Models. EML in ML

Three weeks ago hype erupted around the EML function. Three articles appeared almost at once. The first stated that all we need is a "two buttoned calculator", one button for "1", one for "EML" and that's enough to express everything we need to describe the world around us. Here EML(x, y) = exp(x) - ln(y). The second applies this approach to model battery charge cycle, the third - mixes traditional neural-network elements with a new gate.

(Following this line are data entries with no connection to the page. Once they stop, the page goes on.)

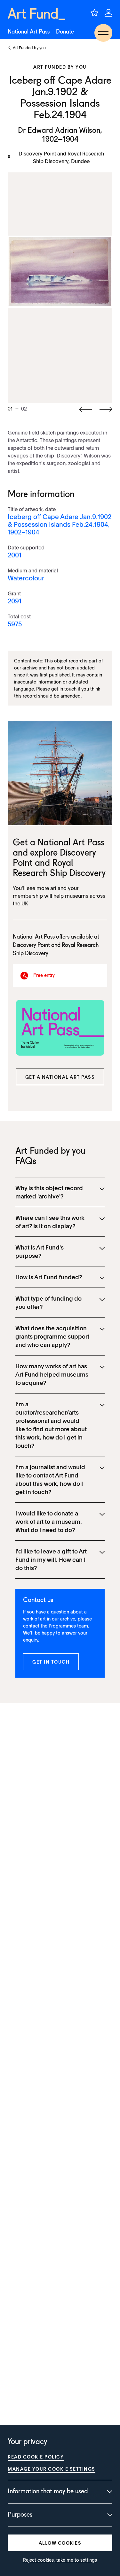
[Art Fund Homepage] (36, 14)
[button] (60, 1077)
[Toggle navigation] (103, 33)
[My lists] (94, 13)
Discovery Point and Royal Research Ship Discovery (59, 863)
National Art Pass (29, 32)
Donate (65, 32)
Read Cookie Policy (36, 2456)
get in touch (63, 688)
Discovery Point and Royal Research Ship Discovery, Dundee (61, 157)
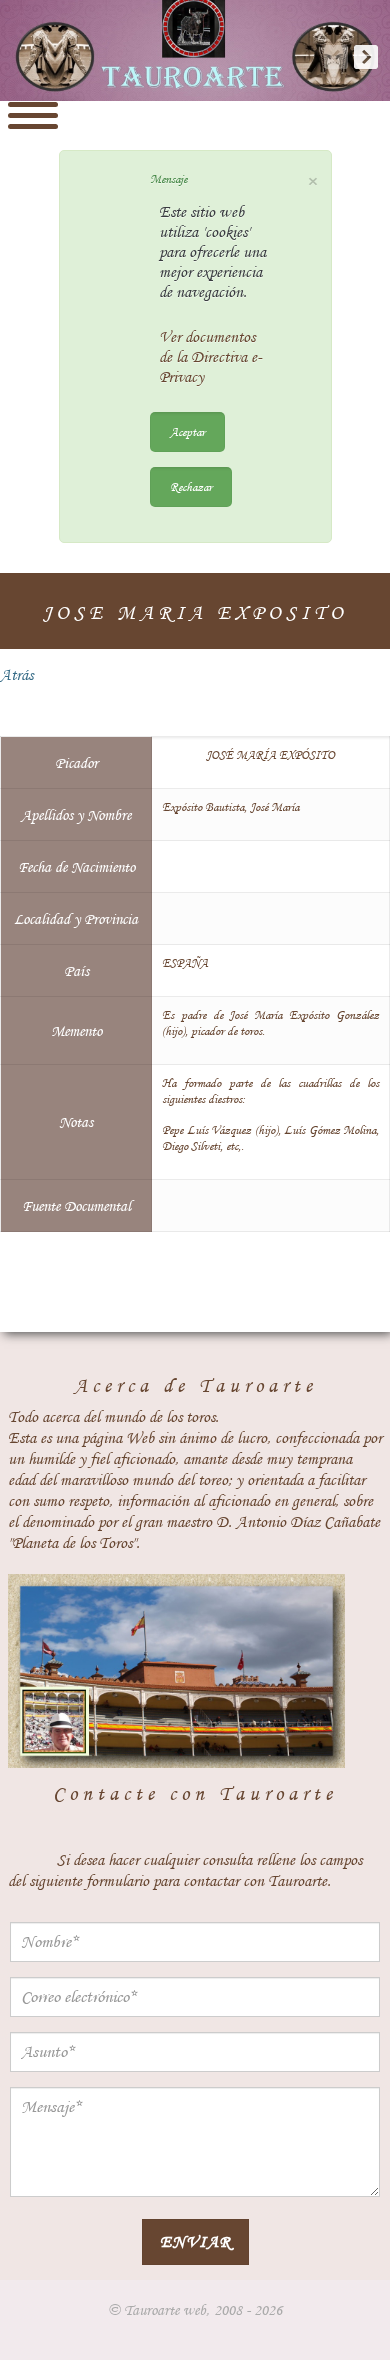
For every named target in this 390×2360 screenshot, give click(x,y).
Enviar (195, 2241)
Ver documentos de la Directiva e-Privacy (210, 357)
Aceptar (187, 431)
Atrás (16, 675)
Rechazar (191, 486)
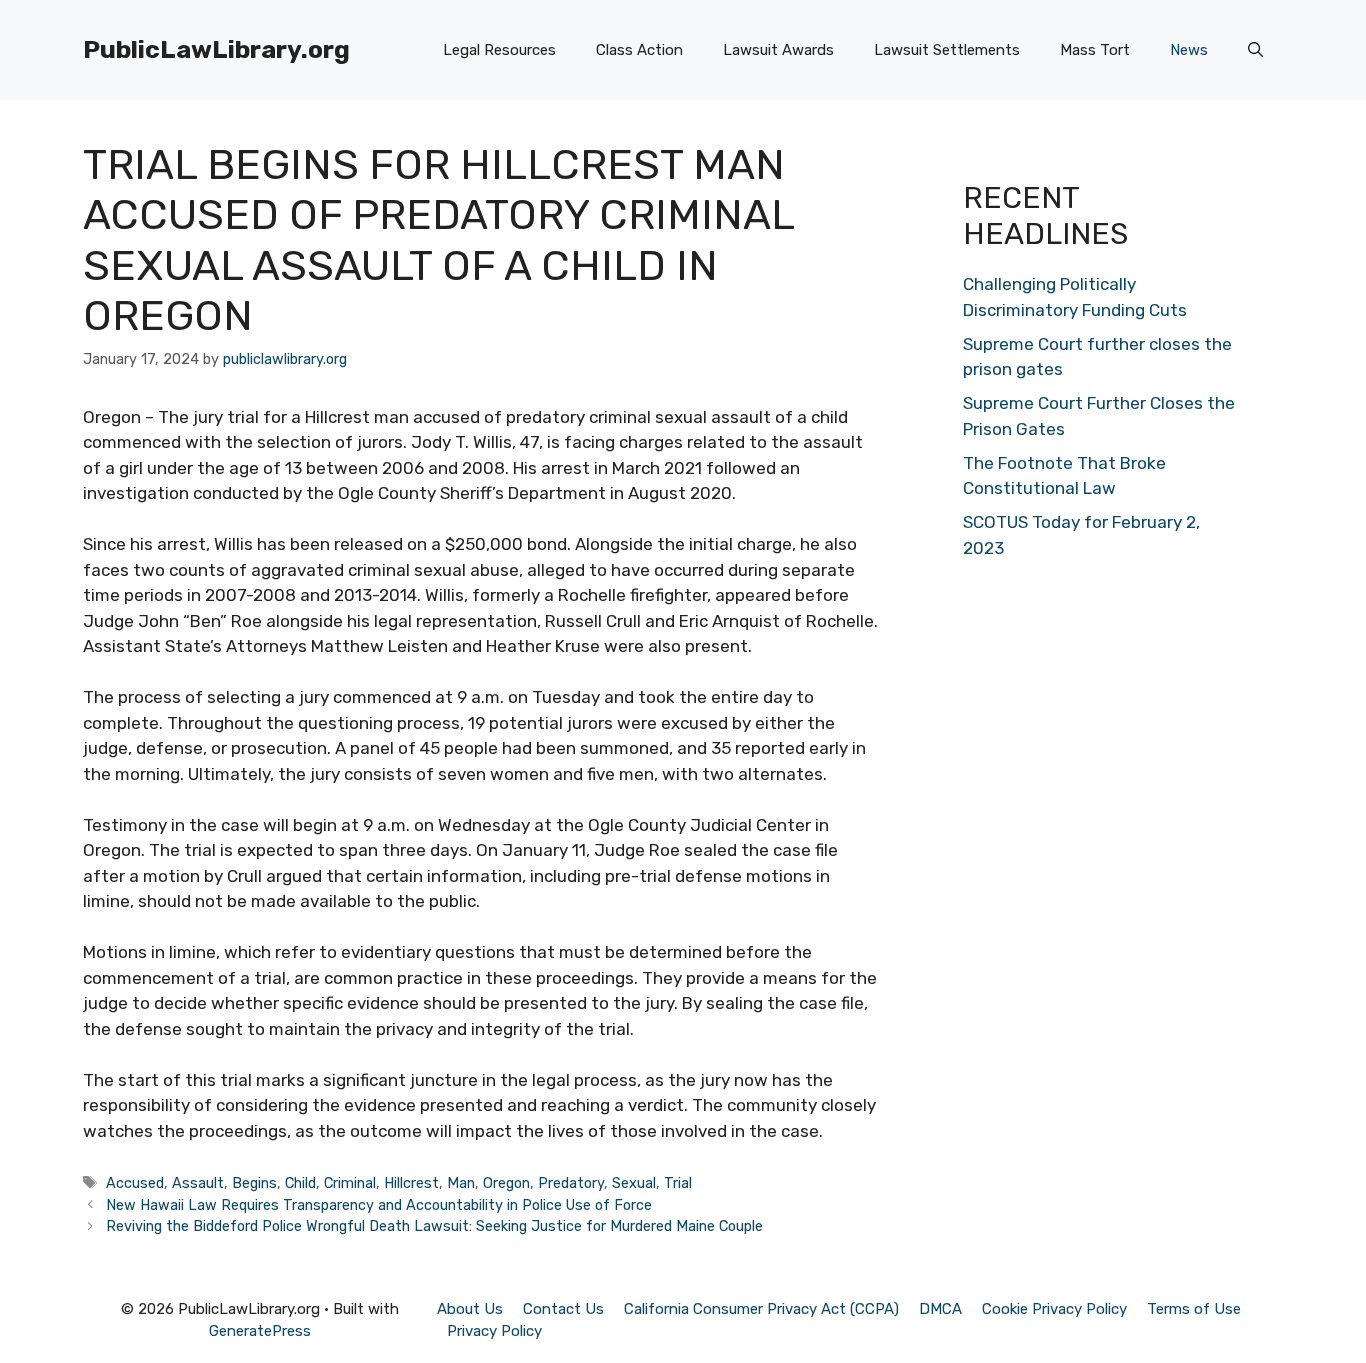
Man (461, 1183)
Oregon (506, 1183)
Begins (254, 1183)
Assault (198, 1183)
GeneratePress (260, 1331)
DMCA (940, 1309)
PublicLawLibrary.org (216, 49)
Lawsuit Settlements (947, 50)
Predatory (571, 1183)
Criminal (350, 1183)
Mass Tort (1095, 50)
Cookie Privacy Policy (1054, 1309)
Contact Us (563, 1309)
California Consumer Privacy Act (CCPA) (761, 1309)
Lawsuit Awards (778, 50)
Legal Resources (499, 50)
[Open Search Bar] (1255, 50)
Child (300, 1183)
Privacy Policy (494, 1331)
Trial (678, 1183)
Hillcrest (411, 1183)
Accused (135, 1183)
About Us (470, 1309)
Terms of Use (1194, 1309)
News (1189, 50)
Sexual (634, 1183)
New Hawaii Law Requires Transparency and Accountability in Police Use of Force (379, 1205)
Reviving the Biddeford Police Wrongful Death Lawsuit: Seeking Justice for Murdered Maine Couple (434, 1226)
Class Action (639, 50)
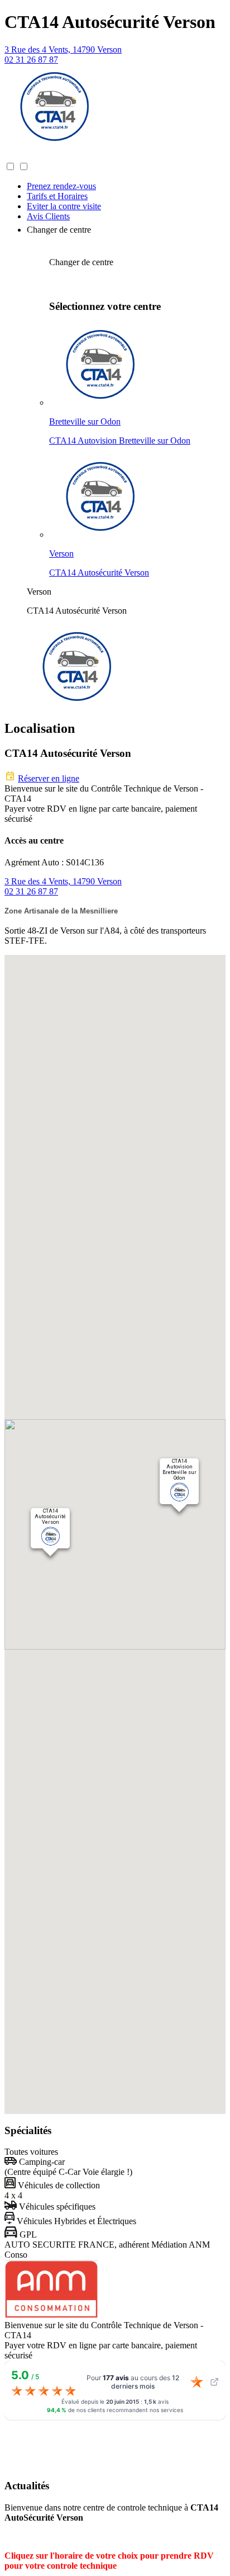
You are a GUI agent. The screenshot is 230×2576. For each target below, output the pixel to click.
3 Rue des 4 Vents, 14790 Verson (63, 49)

I have mixed feelings here. On the one hand, intuition says that to be useful, these trees have to be really high. Like, 10 or 20 nodes. Too much for brute force. On the other hand, usual optimization methods do not just work out of the box. Backpropagation on tree structures - no. Gradient descent over a correct bracket sequence - no. To be honest, even conversion between EML notation and usual symbolic notation is a pain in the a... neck.

Then I had a thought. An EML expression is an expression like eml(eml(1, x), 1). First of all, we can see that there is always "eml(", so we can just use "(". This way it becomes "((1x)1)". Looks interesting. In the one-variable case, we have only four token types to encode all EML expressions: (, ), 1, and x. Would it be beneficial for transformers to have only four tokens to predict? Interesting thought, but not for this post. Maybe later...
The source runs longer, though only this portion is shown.